What happens when you’re too sick to be in the office or you’re traveling? For small business owners, the work doesn’t stop when the flu strikes or when it’s time to be on the road a while. But how do you access all your work files, software, server, and client data when you’re in a different location so that you can “be at work” without being at work? You could use the built-in RDP (Remote Desktop Protocol) software that comes with your Windows device, if you don’t mind the very real possibility of the connection being open and exposed to a data breach. Or, if you prefer a safer option, you could use a VPN (Virtual Private Network).

At Cyber Solutions, we like to err on the side of caution and strongly suggest that if a connection needs to be made from outside the network, such as when you’re working from home or some other location, then use a VPN. Using RDP can be a fine and powerful solution to use when connecting machines within a network, but never from the outside.
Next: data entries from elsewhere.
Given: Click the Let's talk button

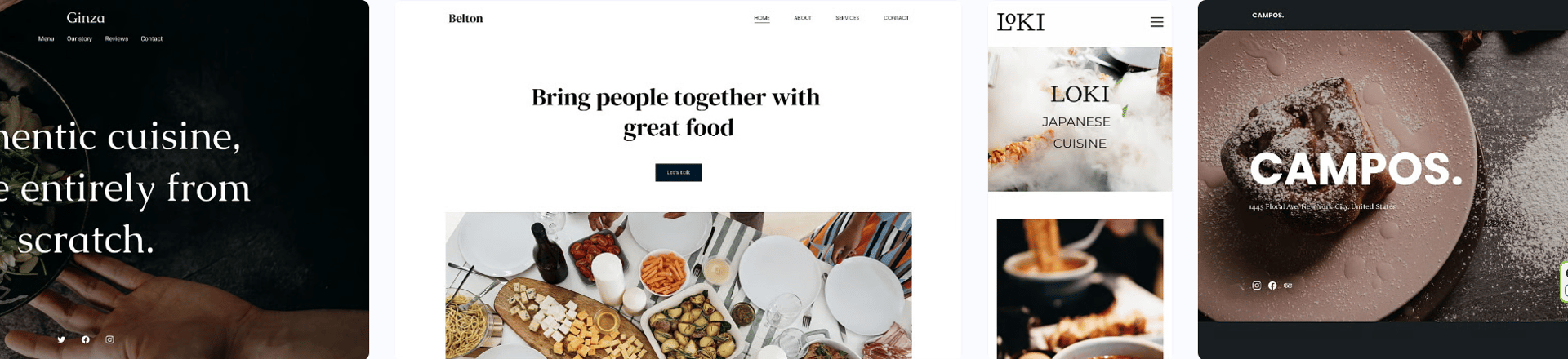Looking at the screenshot, I should pyautogui.click(x=679, y=172).
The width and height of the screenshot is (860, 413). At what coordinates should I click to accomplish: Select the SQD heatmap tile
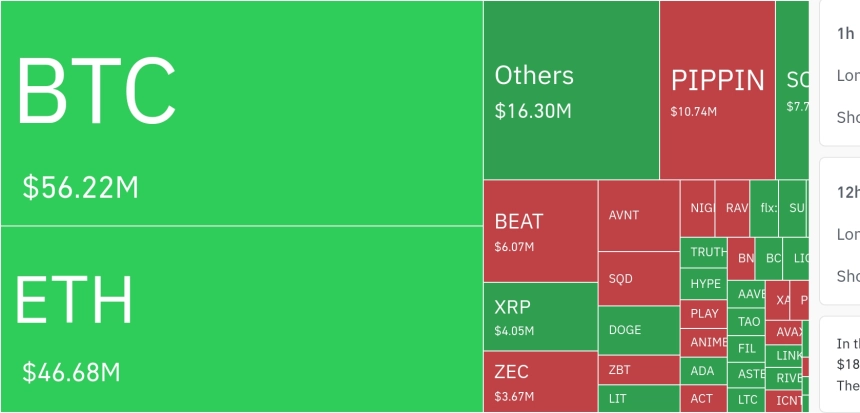click(638, 279)
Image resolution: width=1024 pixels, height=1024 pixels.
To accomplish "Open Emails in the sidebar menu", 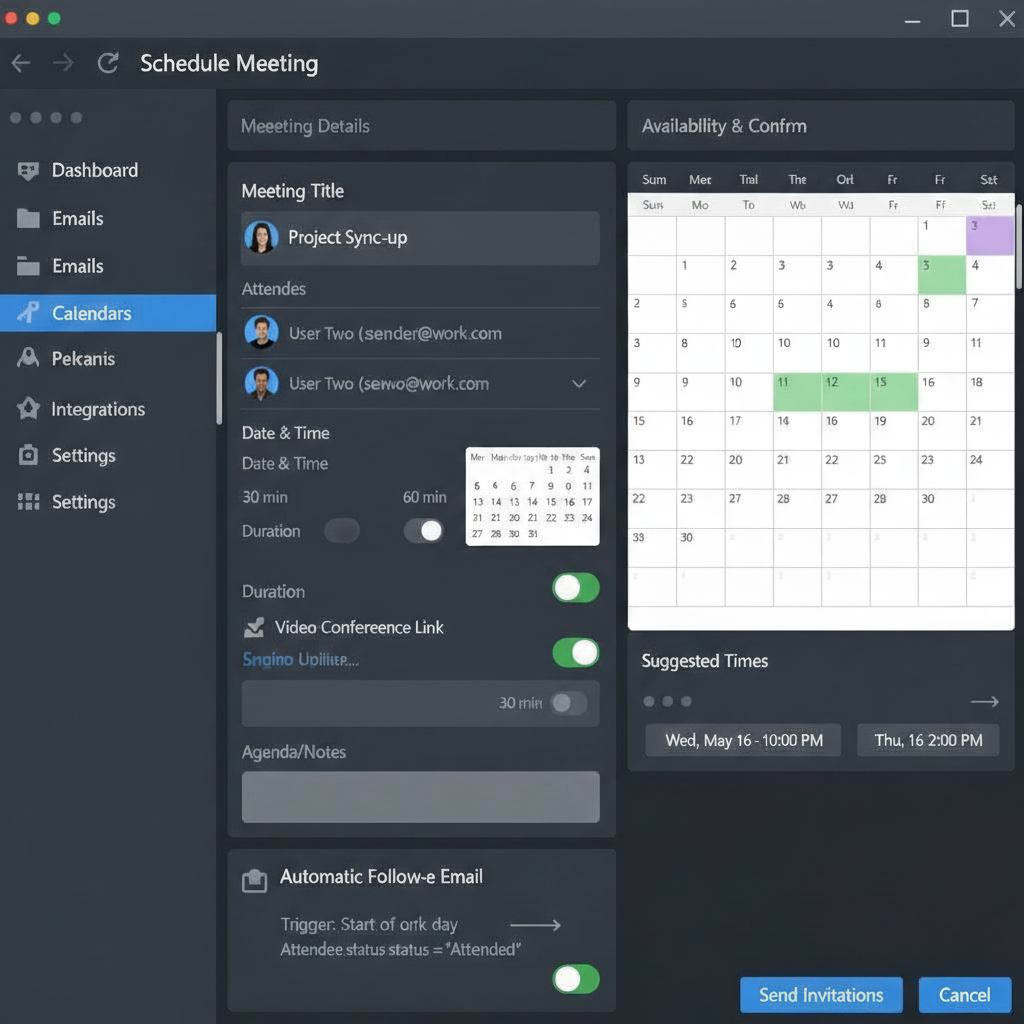I will pos(77,219).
So, if you’re looking to connect machines within your network, RDP may be the way to go. But, if you’re looking to connect from the outside, when you are going outside your firewall and using the internet in the outside world, that’s when it gets really risky and you need to stay away from RDP and make sure the default RDP port stays closed.

What is a VPN?

VPN is like an encrypted tunnel that relies on network credentials. It’s about as secure as you can get if you can’t be in the office.

Why shouldn’t I use RDP to connect to my office computer?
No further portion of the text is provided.